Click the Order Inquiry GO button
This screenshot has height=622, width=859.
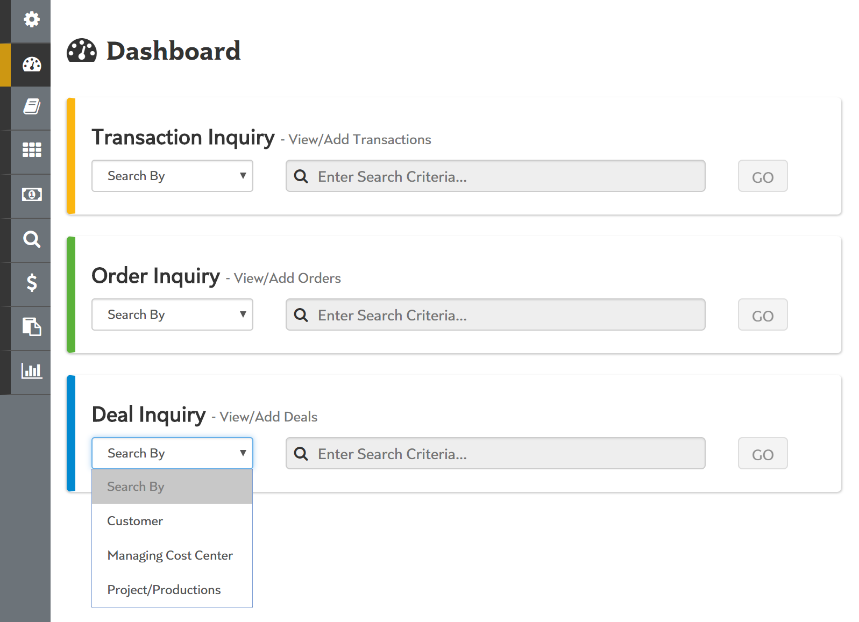(763, 316)
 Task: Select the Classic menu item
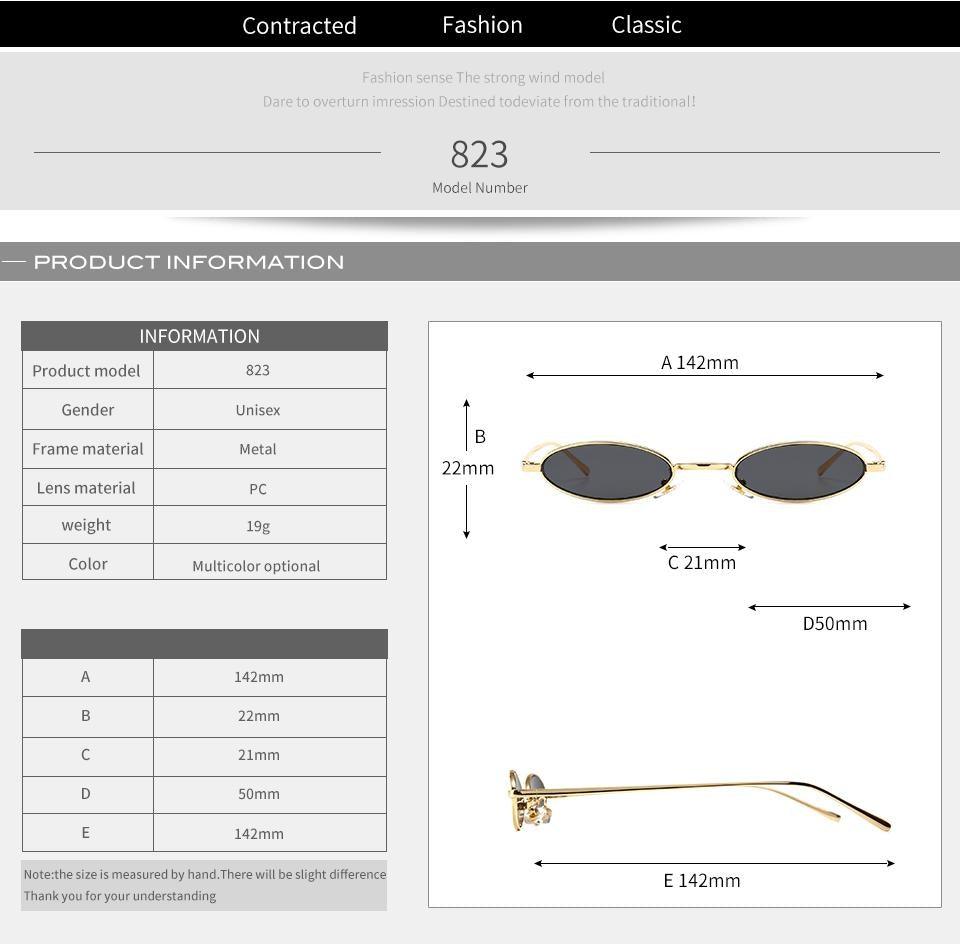(646, 24)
----------------------------------------
TASK TO CARRY OUT: Before handing back the copy, remove the pictures; otherwise print the data exactly.

ANSWER TO THE EXERCISE:
Click the Order Inquiry GO button
This screenshot has height=622, width=859.
(763, 316)
 Task: Select the Classic menu item
(646, 24)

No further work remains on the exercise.